Under this last provision, all 73,000 registered sex offenders are required to submit their Internet service providers and "Internet identifiers” to their local police department within 24 hours of creating each new one, or face up to three years in jail. “Identifiers” include every name or username a registrant uses for any online activities he engages in, from posting a comment in a news outlet to shopping.
The day after Prop 35 was voted into law, the Electronic Frontier Foundation and the ACLU of Northern California filed a class action complaint on behalf of two anonymous registrants and the advocacy group, California Reform Sex Offender Laws, against the provision under question, claiming that it was unconstitutionally broad and would create a chilling effect on registrants’ free speech and associative rights. In response, the District Court immediately issued a temporary restraining order on Nov. 8, 2012, and eventually, a preliminary injunction on Jan. 11, 2013.
In his ruling (PDF), presiding judge Thelton E. Henderson agreed that the provision would chill the right of registrants to speak anonymously and stated that the “Court cannot simply presume the [government] will act in good faith and adhere to standards absent from the [statute's] face.”
Nearly a year later and that key, if less trumpeted, provision of the voter-initiated measure is still being battled in court. Meanwhile, since the complaint was first lodged, US citizens' cognizance of the ease with which the government abuses its access to their online activity has grown at a rapid rate — as has its disapproval. A recent poll conducted by the Associated Press-NORC Center for Public Affairs Research shows that the percentage of Americans who think the government does a good job at ensuring freedoms dropped from 60 percent in 2011 to 53 percent this year. Similarly, in 2011 40 percent thought the government did a good job protecting their privacy, but today that number is down to 34 percent. It would appear that Americans are increasingly less likely to “presume the government will act in good faith.”
This shifting context may have impact on the outcome of the provision of Proposition 35 that has yet to be implemented.
Judge Jay Bybee, the former Bush administration attorney who co-authored the Office of Legal Counsel's “torture memos,” sat on the three-judge panel in the Court of Appeals in San Francisco on Tuesday, Sept. 10 to hear arguments in the case. As state's attorney Robert Wilson struggled to articulate his argument that the provision would not have a chilling effect on registrants' speech, Bybee interrupted him to comment: “We're dealing in a post-Snowden era, where we're wondering whether all our online communications are being monitored by the NSA.”

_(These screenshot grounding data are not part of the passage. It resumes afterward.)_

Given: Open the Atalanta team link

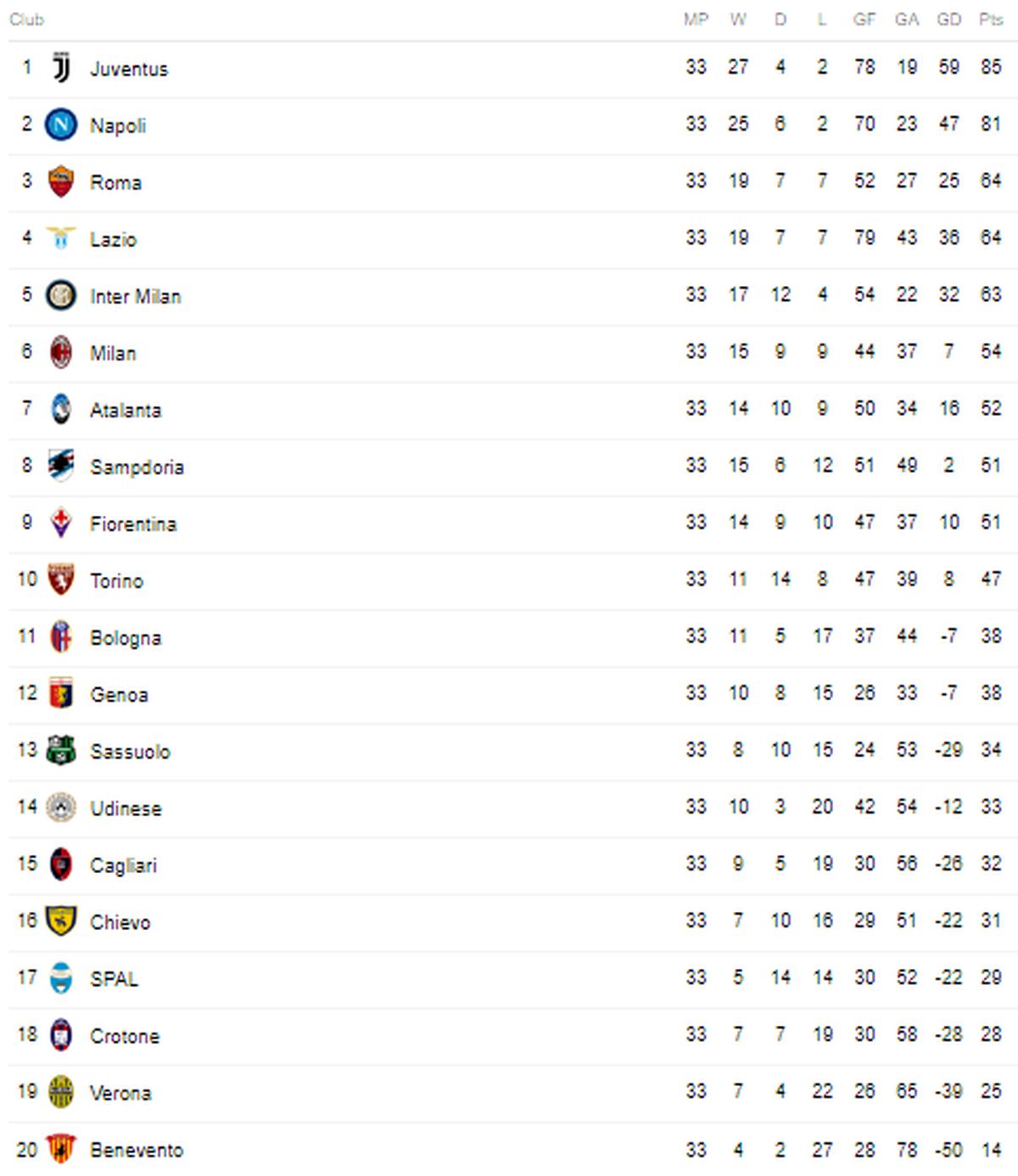Looking at the screenshot, I should (126, 410).
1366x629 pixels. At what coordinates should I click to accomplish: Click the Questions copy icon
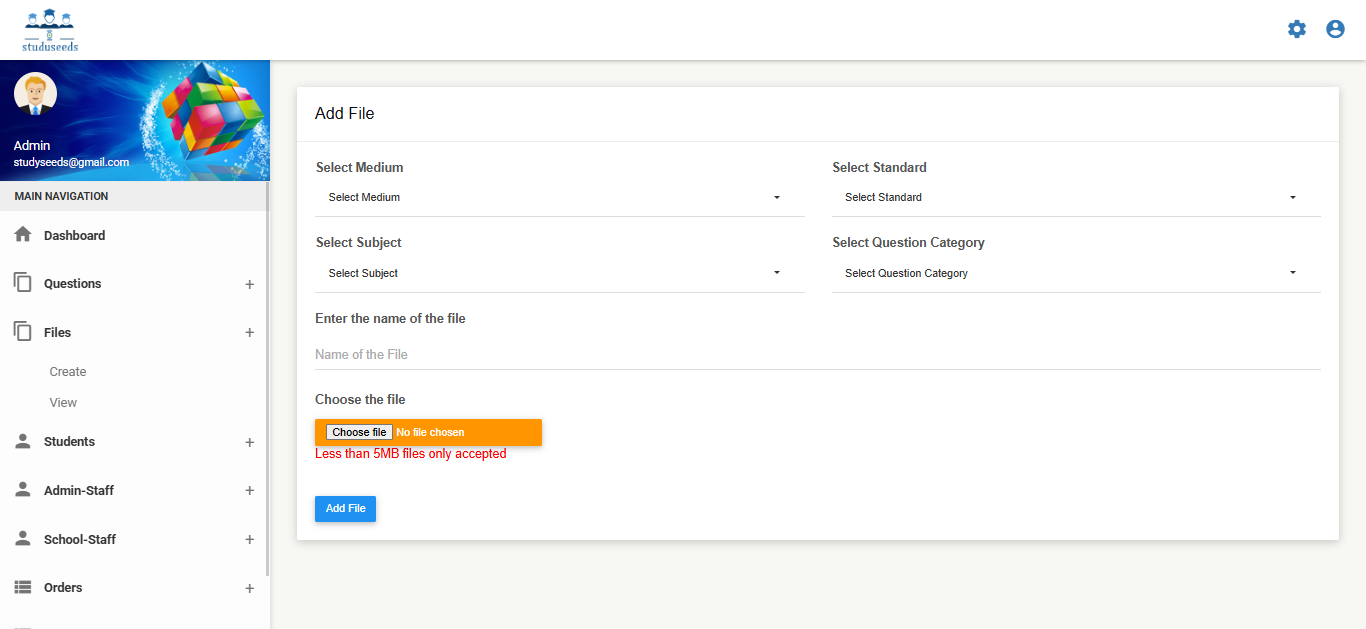tap(23, 283)
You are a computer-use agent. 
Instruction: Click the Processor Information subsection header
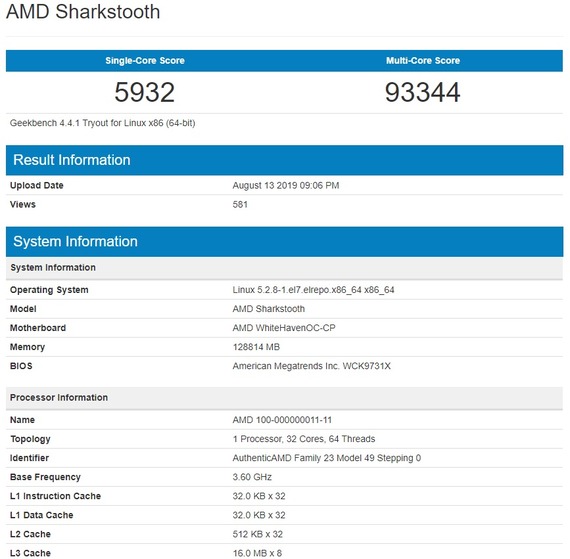point(285,398)
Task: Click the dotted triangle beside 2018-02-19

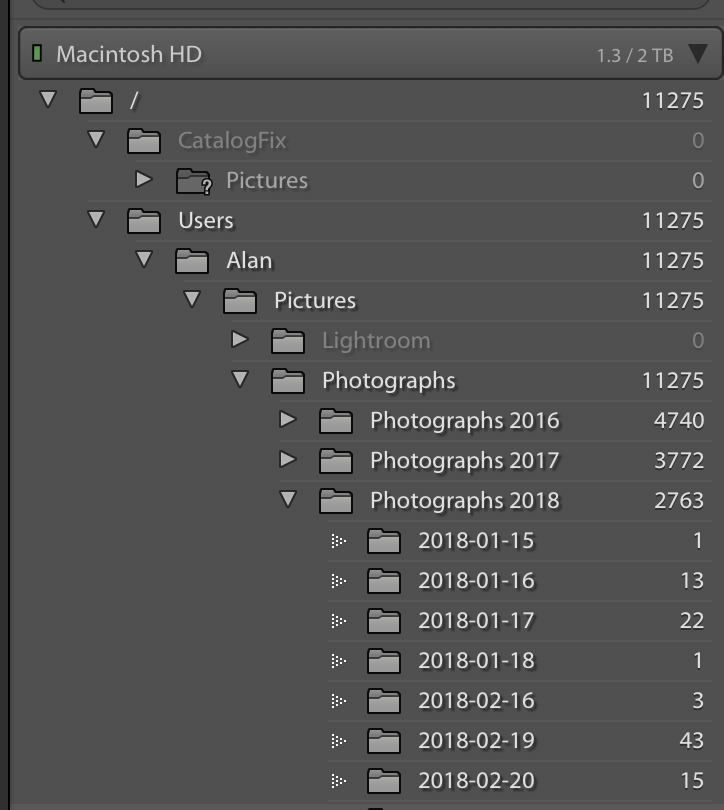Action: [x=339, y=741]
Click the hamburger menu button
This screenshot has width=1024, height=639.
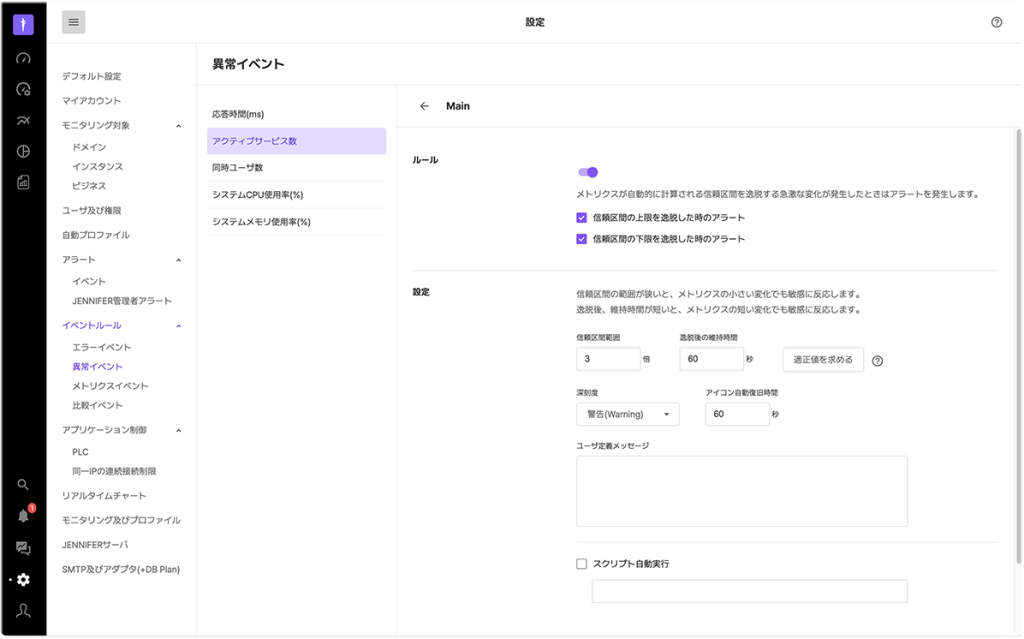click(73, 22)
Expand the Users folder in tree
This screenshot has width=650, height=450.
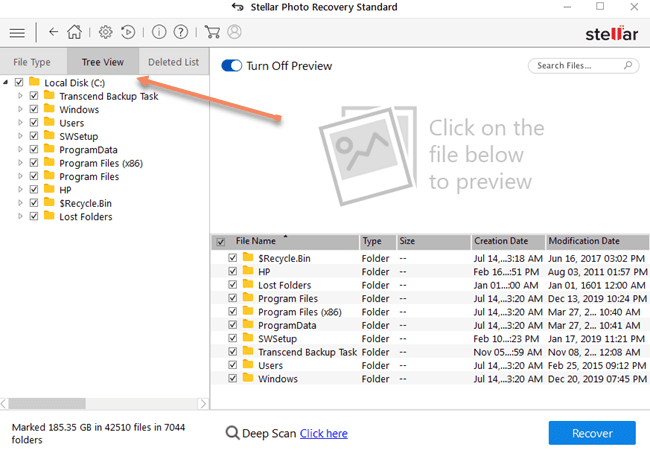20,123
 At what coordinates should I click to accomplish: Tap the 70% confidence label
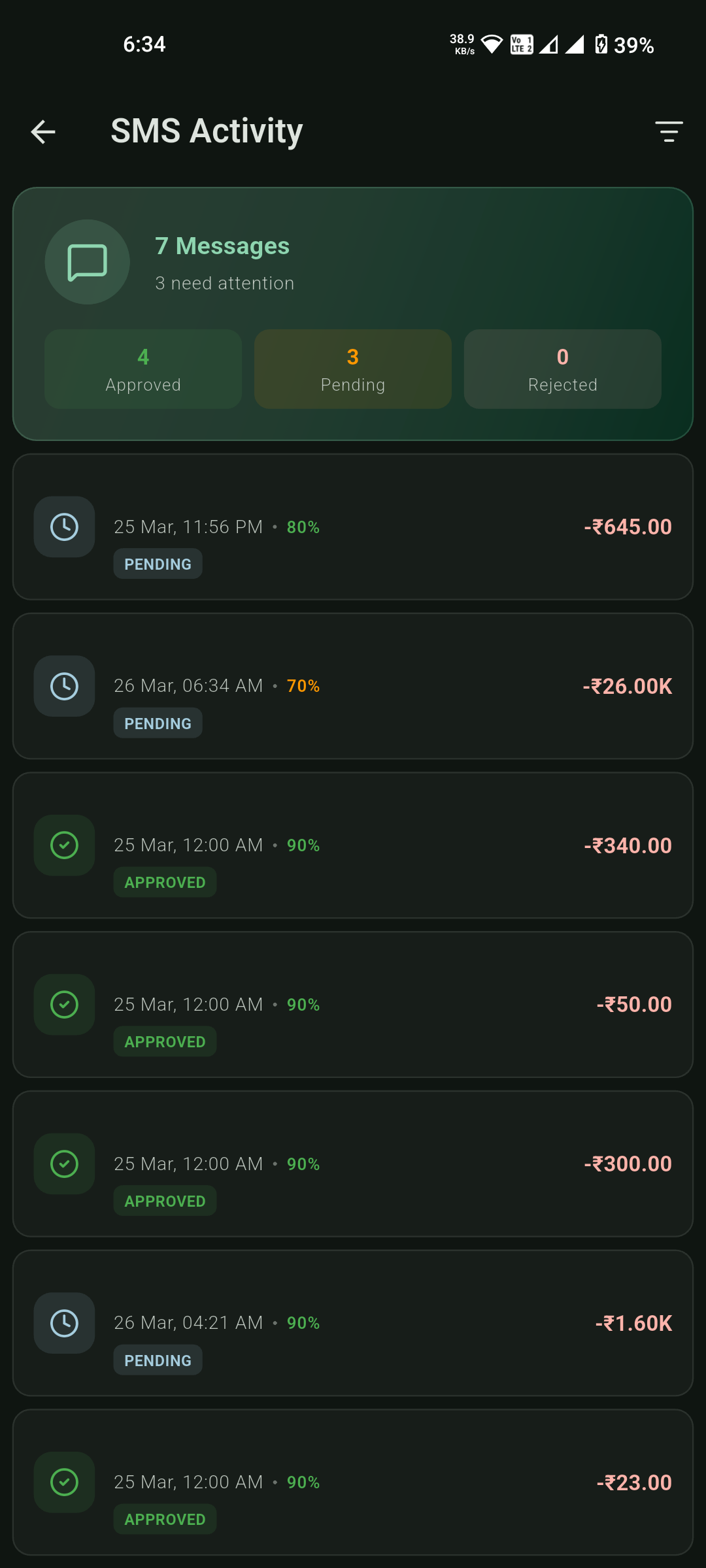click(x=303, y=686)
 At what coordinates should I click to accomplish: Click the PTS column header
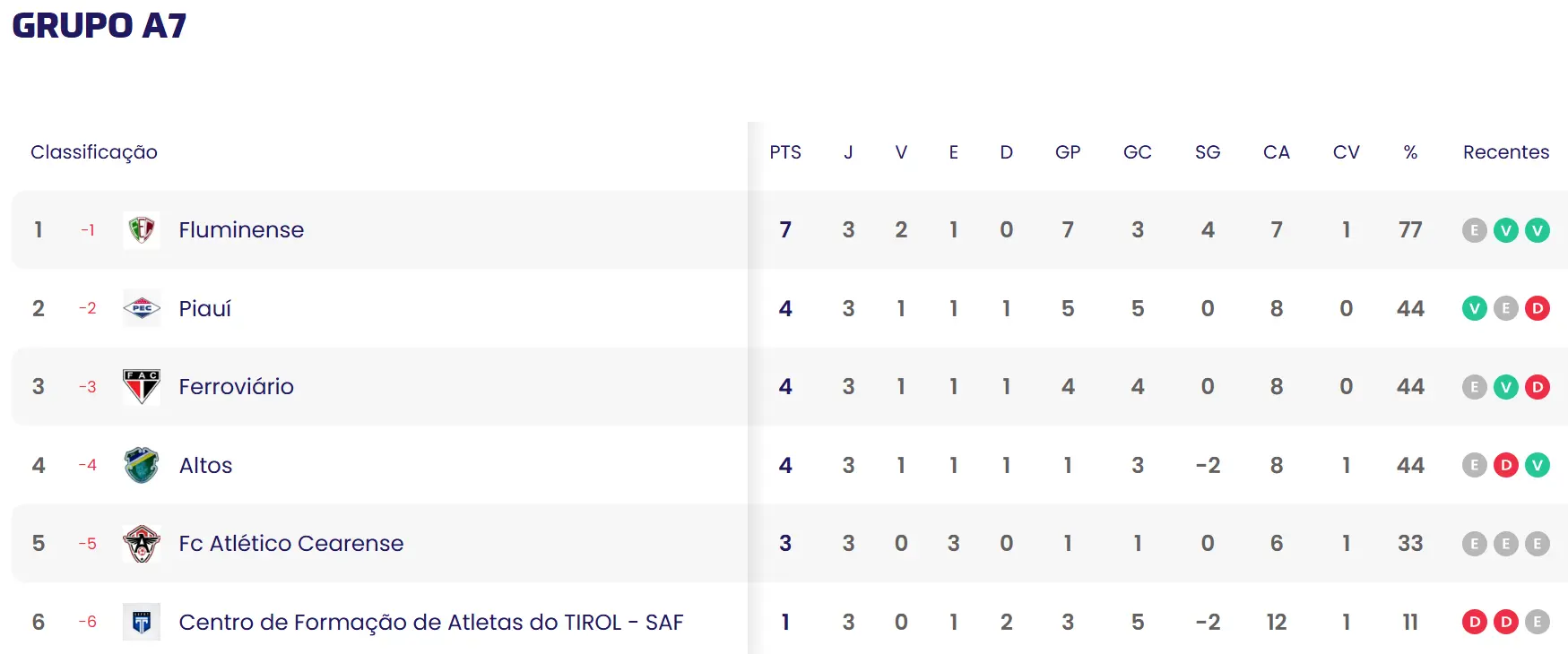pyautogui.click(x=785, y=152)
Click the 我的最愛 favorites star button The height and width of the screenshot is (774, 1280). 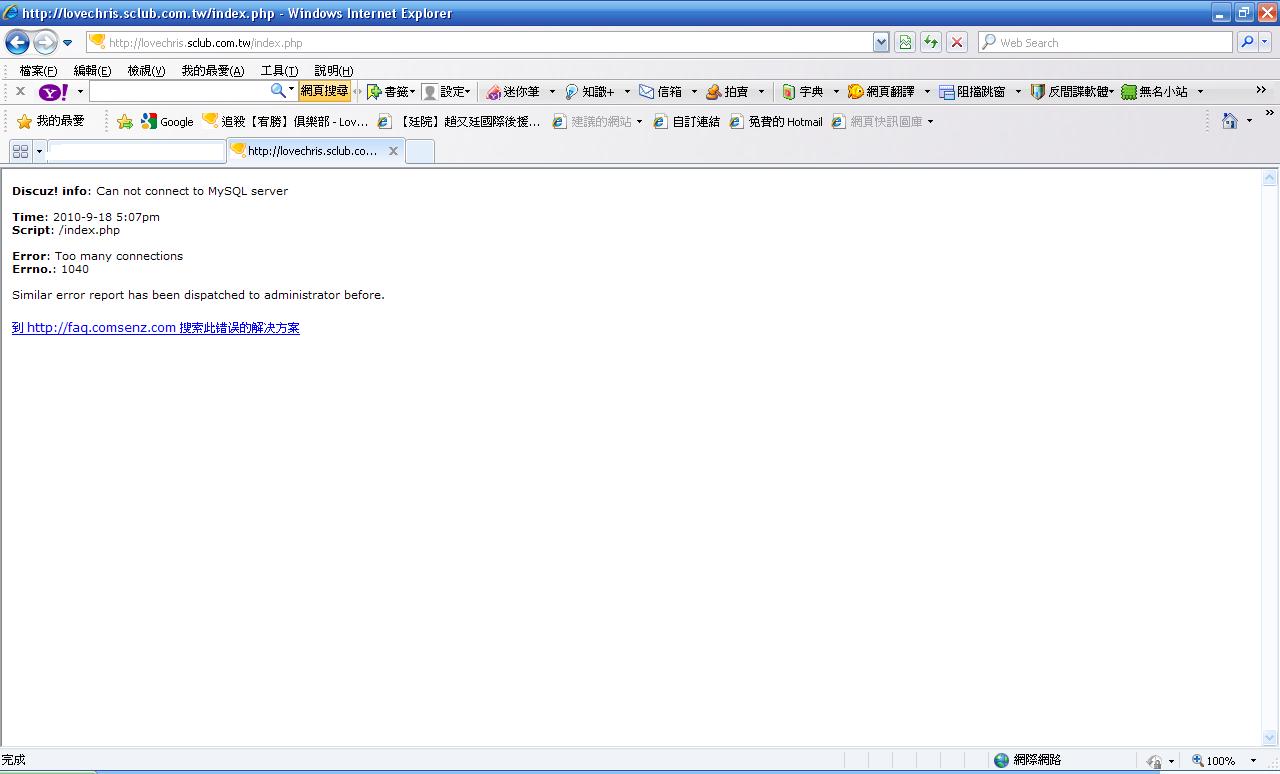(51, 121)
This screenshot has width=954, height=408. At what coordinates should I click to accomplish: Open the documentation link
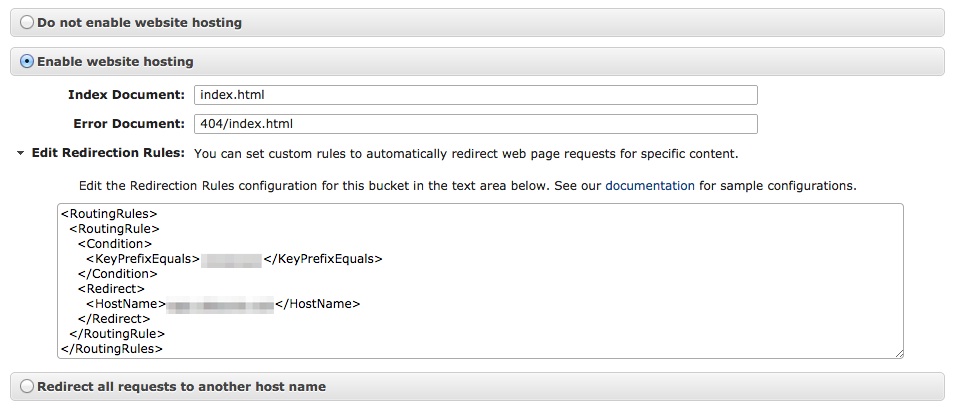point(649,186)
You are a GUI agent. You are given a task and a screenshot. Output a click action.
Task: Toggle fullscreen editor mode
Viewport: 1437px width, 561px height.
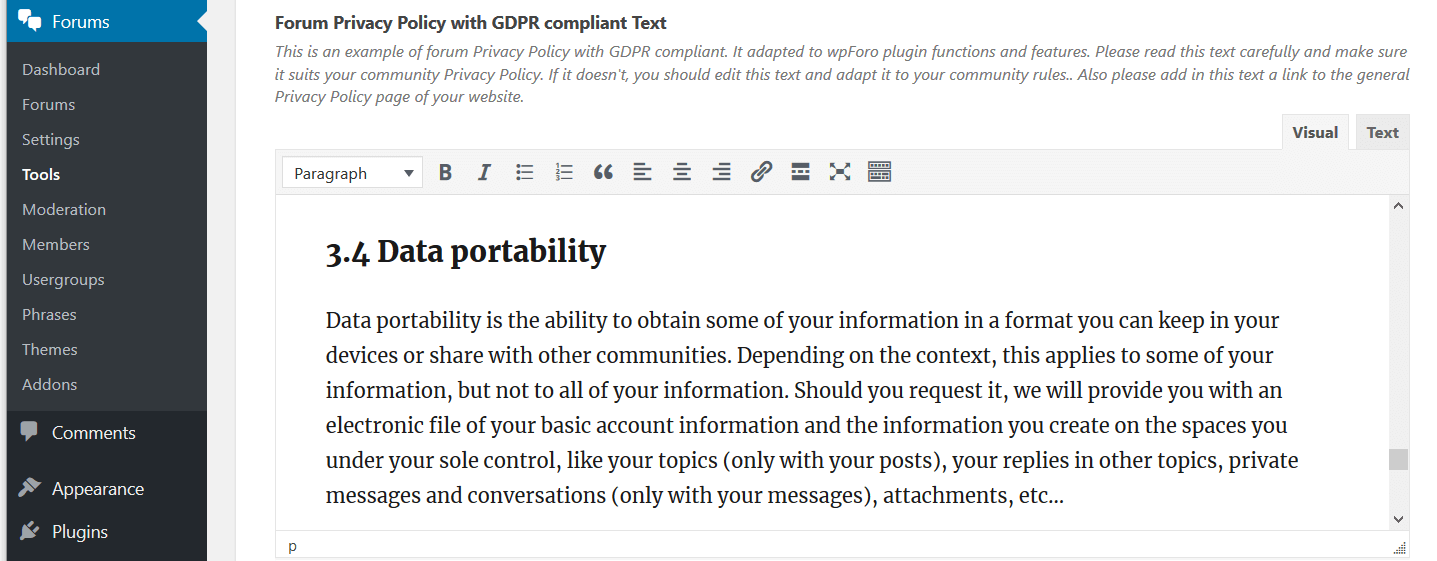point(840,172)
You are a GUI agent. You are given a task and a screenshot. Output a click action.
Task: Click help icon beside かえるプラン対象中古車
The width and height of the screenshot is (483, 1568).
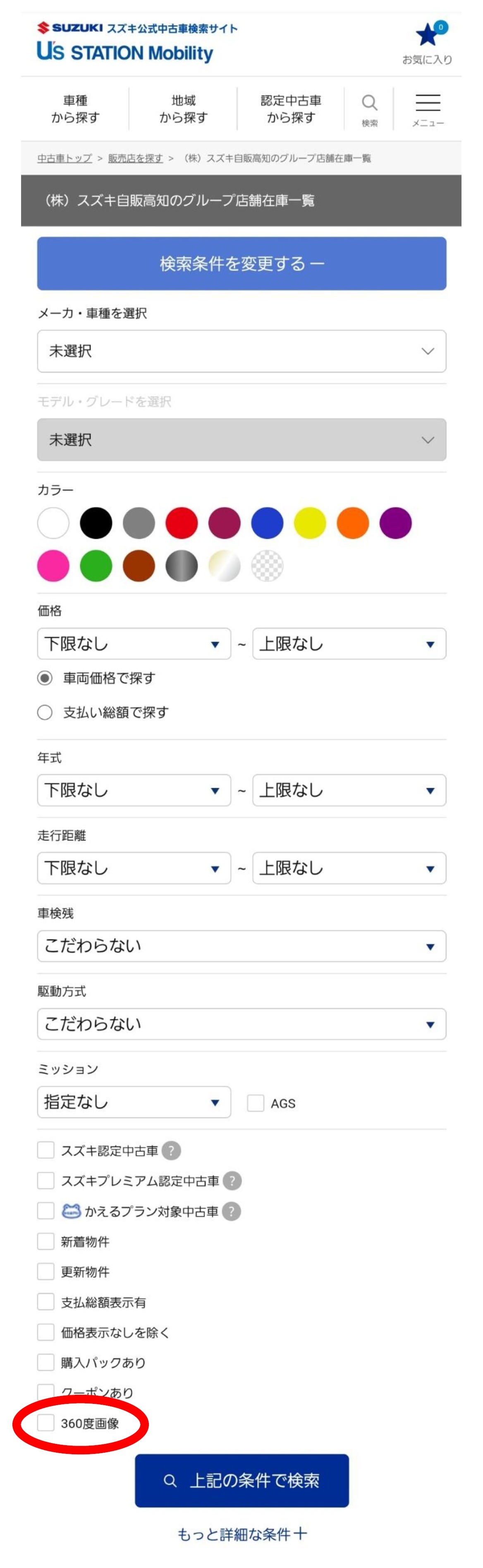232,1211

Hanni Fakhoury, an attorney with the Electronic Frontier Foundation, warned against reading too much into Bybee's comment, but nonetheless thought it telling. “It reflects an interesting dynamic: that even in a case that has nothing to do with NSA surveillance, when it comes to government interference or government collection of Internet data about particular data there are now going to be some questions that are asked.”
Fakhoury continued, “When the government is watching what you're doing, it chills speech. This is true in the NSA context and in this context.”